_Exercício proposto a:_ Por favor, organize como lista JSON de strings as linhas da listagem abaixo, uma string por linha e sem as linhas em branco, começando pela linha que contém "Image resolution: width=1102" e seguindo até a linha que contém "(x=667, y=12)", com as duas incluídas.
-------
27 de junho de 2024

Filosofia da mente


Dualismo vs. materialismo

Embora o materialismo (mais precisamente, “fisicalismo”) seja atualmente a filosofia dominante entre cientistas, foi apenas a partir da década de 1960 que isso efetivamente aconteceu. Até então, o materialismo era uma filosofia marginal. No entanto, a despeito de qual doutrina seja a hegemônica, filosofia não é uma questão de “estar na moda”.

Hipóteses como a do cérebro em uma cuba e a dos espíritos malignos são na verdade mais, e não menos, complicadas que a crença em um mundo físico externo. Todas essas hipóteses dependem de partida da ideia da existência do mundo do senso comum. É preciso, por exemplo, supor que exista o mundo real para supor que o demônio está nos enganando. Pelo princípio da navalha de Ockham, essa hipótese tem de ser rejeitada.

Há alguns aspectos em torno dos quais a filosofia da mente se debruça: (1) os qualia, ou seja, as sensações das coisas (visual, cheiro, gosto etc.), que exibem claramente um aspecto de privacidade, algo que os aparta da realidade; os objetos e suas propriedades físicos parecem ser “públicos”, enquanto os qualia denotam privacidade; (2) os pensamentos racionais que formamos a respeito da imagem coerente e unificada do mundo, (3) a intencionalidade, ou seja, o fato de tais pensamentos serem dirigidos a algo ou sobre algo, (4) a consciência, isto é, a percepção unificada. Tudo isso compõe o domínio do sujeito do pensamento; em outras palavras, do eu.

Ora, o hiato entre o que a mente parece ser e o que a ciência diz que ela é constitui o famoso problema mente-corpo. A pergunta fundamental aqui é: afinal de contas, a aparência corresponde à realidade?
-------
_Exercício proposto b:_
Responda com base no texto sobre filosofia da mente:
(i) A partir de que década o materialismo passou a ser efetivamente a filosofia dominante entre cientistas?
(ii) Por qual princípio a hipótese do demônio enganador tem de ser rejeitada?
(iii) Que nome recebe o hiato entre o que a mente parece ser e o que a ciência diz que ela é?

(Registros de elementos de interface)
-------
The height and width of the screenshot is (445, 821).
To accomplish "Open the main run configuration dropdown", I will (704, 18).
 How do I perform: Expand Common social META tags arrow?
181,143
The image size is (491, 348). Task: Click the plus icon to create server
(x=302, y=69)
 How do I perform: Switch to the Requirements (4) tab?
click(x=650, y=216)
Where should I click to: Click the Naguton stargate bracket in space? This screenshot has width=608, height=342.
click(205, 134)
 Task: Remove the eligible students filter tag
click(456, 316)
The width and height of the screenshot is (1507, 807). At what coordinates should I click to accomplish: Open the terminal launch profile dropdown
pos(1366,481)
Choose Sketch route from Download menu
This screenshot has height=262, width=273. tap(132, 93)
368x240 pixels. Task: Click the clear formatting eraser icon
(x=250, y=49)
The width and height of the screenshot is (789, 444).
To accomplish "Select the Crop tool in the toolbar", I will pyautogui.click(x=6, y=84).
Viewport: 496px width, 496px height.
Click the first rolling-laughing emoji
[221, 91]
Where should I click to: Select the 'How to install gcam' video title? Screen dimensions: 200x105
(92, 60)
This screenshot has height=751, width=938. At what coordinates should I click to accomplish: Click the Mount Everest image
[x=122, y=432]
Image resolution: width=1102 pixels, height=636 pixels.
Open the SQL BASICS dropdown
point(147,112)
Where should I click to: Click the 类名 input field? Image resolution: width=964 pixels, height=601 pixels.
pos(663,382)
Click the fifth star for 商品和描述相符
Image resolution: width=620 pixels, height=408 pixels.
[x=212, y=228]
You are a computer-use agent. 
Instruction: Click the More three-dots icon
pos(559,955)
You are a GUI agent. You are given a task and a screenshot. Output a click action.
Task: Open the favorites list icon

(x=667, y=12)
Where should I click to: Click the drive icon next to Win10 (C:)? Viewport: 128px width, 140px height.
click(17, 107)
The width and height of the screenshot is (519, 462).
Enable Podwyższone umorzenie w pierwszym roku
-------
_Resposta completa a:_
[
  "Image resolution: width=1102 pixels, height=636 pixels.",
  "Open the SQL BASICS dropdown",
  "point(147,112)",
  "Where should I click to: Click the 类名 input field? Image resolution: width=964 pixels, height=601 pixels.",
  "pos(663,382)",
  "Click the fifth star for 商品和描述相符",
  "Image resolution: width=620 pixels, height=408 pixels.",
  "[x=212, y=228]",
  "You are a computer-use agent. ",
  "Instruction: Click the More three-dots icon",
  "pos(559,955)",
  "You are a GUI agent. You are given a task and a screenshot. Output a click action.",
  "Task: Open the favorites list icon",
  "(x=667, y=12)"
]

_Resposta completa b:_
(i) A partir da década de 1960.
(ii) Pelo princípio da navalha de Ockham.
(iii) Problema mente-corpo.